■ WHAT YOU NEED TO DO:
A) Copy the post about Nutch on Hadoop 0.22.0 word for word, from "Posted to mapreduce-user@hadoop.apache.org" to "higher on 0.22.0.", inclusive.
B) In the post about Nutch on Hadoop 0.22.0, translate this sentence into Spanish: "The fetcher job still uses the old mapred API."

■ PAGE TEXT:
+ + +
You are viewing a plain text version of this content. The canonical link for it is here.
Posted to mapreduce-user@hadoop.apache.org by Markus Jelsma <ma...@openindex.io> on 2011/12/23 15:19:06 UTC

Nutch unstable on 0.22.0

Hi,

In the past few weeks we evaluated and partially migrated from Hadoop 
0.20.203.0 to 0.22.0. Most stuff works fine locally and simple jobs do well on 
the cluster. However, the most essential part of Nutch, the fetcher, seems to 
be very unstable on 0.22.0. In every crawl i can no be almost certain that at 
least some mappers mysteriously freeze and eventually time out. Other mappers 
are killed straight away or after a few minutes because of OOM errors. Memory 
consumption is also a lot higher on 0.22.0.

Right now we have three clusters, an old 0.20.203 cluster and the unstable 
0.22.0 and a 0.20.205 running on the same new cluster. When we run identical 
jobs on all three clusters 0.22.0 almost always fails, eating RAM and 
occasionally freezing a mapper. Stack traces of those mappers show all threads 
are blocked and sometimes we see jstack unable to print deadlocks (null).

I tried many settings for 0.22.0 and very conservative settings for Nutch such 
as few threads to spare resources (which are abundant actually) but i cannot 
seem to find the issue. The fetcher job still uses the old mapred API.

I'd like to present a better issue report but i don't know what component in 
all this mess is actually responsible. It looks like the tasktracker but i'm 
unsure.

If anyone can point us in the right direction so we can find the issue and 
assist in fixing it that would be great.

Thanks
+ + +
■ COLLECTED DATA:
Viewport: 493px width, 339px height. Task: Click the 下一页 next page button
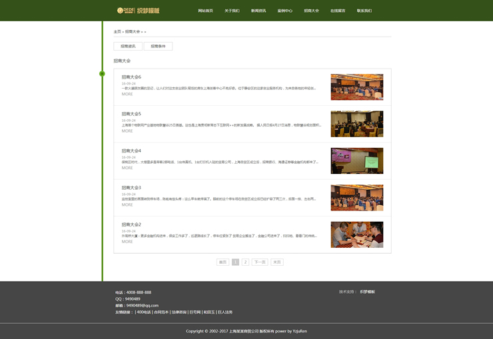tap(260, 262)
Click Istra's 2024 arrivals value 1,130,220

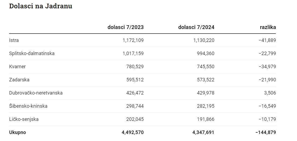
+ + +
■ EXERCISE ANSWERS:
A)
Posted to mapreduce-user@hadoop.apache.org by Markus Jelsma <ma...@openindex.io> on 2011/12/23 15:19:06 UTC

Nutch unstable on 0.22.0

Hi,

In the past few weeks we evaluated and partially migrated from Hadoop 
0.20.203.0 to 0.22.0. Most stuff works fine locally and simple jobs do well on 
the cluster. However, the most essential part of Nutch, the fetcher, seems to 
be very unstable on 0.22.0. In every crawl i can no be almost certain that at 
least some mappers mysteriously freeze and eventually time out. Other mappers 
are killed straight away or after a few minutes because of OOM errors. Memory 
consumption is also a lot higher on 0.22.0.

B) El trabajo del fetcher todavía utiliza la antigua API de mapred.